Thursday, January 14, 2010

Mobile-to-Web adoption in a word: faster

Here's an update to a post earlier this month:

While Morgan Stanley sees mobile devices surpassing desktop PCs within five years as the preferred method to connect to the Internet, Gartner is laying bets on just three years.

The Stamford, Conn.-based information technology research firm released its 2010 IT predictions, including this one: "By 2013, mobile phones will overtake PCs as the most common Web-access device worldwide."

Gartner crunched the numbers and sees 1.78 billion PCs in use by 2013, vs. 1.82 billion units of smartphones and browser-equipped "enhanced" phones.

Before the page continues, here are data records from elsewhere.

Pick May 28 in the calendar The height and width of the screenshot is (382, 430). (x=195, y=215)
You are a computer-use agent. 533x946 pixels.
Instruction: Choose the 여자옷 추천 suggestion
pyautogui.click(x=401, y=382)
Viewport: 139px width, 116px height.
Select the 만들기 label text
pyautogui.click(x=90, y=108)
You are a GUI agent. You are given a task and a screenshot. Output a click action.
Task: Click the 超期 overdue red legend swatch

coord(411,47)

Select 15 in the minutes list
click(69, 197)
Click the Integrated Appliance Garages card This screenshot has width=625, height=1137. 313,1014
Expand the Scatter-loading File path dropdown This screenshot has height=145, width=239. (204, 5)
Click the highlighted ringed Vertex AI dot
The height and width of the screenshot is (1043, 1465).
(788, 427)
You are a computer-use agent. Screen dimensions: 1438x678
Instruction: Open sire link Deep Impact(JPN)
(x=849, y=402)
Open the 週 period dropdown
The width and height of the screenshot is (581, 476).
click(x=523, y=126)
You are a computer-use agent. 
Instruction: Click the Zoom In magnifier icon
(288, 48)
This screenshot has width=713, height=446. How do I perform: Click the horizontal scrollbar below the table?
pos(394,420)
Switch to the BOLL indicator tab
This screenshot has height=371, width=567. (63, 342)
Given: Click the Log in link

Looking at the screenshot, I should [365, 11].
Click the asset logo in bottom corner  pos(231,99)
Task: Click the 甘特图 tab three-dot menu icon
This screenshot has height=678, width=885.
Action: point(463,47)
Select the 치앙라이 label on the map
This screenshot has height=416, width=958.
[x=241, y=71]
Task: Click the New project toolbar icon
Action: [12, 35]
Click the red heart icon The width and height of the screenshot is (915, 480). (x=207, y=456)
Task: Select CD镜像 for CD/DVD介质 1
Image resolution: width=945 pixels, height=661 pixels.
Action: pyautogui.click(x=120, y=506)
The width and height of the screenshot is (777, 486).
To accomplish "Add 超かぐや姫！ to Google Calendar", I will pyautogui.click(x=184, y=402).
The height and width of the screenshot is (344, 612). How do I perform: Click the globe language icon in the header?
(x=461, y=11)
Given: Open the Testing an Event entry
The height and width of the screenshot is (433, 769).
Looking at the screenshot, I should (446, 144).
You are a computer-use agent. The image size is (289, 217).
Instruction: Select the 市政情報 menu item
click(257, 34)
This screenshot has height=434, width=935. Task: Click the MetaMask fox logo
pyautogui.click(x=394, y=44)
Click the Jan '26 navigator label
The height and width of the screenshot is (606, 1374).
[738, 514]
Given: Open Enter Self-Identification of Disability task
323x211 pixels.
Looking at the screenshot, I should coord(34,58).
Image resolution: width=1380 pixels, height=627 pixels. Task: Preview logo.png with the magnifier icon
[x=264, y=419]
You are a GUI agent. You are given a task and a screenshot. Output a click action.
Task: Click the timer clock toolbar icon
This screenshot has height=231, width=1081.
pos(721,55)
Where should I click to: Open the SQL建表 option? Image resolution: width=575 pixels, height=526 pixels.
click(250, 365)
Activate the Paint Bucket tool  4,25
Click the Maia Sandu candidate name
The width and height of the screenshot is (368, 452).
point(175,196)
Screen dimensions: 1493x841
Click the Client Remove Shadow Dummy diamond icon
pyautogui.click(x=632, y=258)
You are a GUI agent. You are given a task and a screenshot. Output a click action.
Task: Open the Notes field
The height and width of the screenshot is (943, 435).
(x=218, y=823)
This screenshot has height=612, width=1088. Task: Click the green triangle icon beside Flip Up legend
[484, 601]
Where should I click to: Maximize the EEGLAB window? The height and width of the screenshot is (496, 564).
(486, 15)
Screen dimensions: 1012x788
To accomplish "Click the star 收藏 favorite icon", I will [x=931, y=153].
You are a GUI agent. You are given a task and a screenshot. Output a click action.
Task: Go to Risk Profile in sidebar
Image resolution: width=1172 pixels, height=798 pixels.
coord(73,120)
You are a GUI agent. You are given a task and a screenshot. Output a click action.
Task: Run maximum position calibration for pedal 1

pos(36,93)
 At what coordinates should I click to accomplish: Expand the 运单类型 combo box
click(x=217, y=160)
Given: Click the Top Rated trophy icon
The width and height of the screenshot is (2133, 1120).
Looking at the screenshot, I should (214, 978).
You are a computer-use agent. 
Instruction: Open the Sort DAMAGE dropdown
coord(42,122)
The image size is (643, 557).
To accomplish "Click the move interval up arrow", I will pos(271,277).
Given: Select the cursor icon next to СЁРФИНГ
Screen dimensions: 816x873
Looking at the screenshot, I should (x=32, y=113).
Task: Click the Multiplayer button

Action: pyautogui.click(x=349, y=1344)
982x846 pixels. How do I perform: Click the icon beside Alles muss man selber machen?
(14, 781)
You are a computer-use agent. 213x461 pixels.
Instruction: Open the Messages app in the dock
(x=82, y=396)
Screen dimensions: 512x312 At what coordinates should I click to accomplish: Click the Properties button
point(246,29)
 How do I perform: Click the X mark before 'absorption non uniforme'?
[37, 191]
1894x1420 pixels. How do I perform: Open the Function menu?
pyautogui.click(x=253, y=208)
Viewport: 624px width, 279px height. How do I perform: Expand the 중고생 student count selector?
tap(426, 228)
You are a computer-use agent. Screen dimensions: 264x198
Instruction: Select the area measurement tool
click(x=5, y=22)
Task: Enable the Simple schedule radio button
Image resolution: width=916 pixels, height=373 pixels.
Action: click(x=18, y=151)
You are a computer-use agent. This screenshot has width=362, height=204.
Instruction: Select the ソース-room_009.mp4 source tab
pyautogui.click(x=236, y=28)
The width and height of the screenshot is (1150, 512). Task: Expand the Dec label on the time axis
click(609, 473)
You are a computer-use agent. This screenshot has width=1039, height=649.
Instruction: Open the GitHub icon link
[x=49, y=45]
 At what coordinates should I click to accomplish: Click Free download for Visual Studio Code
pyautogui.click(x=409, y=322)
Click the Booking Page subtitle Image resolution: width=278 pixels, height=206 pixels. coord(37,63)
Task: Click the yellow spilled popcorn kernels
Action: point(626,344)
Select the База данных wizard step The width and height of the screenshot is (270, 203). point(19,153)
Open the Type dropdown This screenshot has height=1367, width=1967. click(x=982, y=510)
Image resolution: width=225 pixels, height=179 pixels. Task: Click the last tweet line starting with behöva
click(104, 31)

What's more, the company says, that surpremacy will continue "thereafter."

The predicted adoption rate "does change everything," says Steve Smith, writing in minonline, a media industry watcher. "Mobile users do not click as often on sites from a mobile browser," he says. "Publishers without a credible mobile presence will lose that mobile traffic."

And then there's this Gartner finding cited by Smith: "Web sites not optimized for the smaller-screen formats will become a market barrier for their owners."

But Smith says some early adopters have found a financial benefit to fee-based apps: In the last month, The Guardian, a U.K-based newspaper and website, saw its $3.99 iPhone app downloaded almost 69,000 times. (It gets about 30 percent of the sales revenue, Smith says.)

It's just more evidence that newspapers that haven't gone mobile better hurry up and get with the app.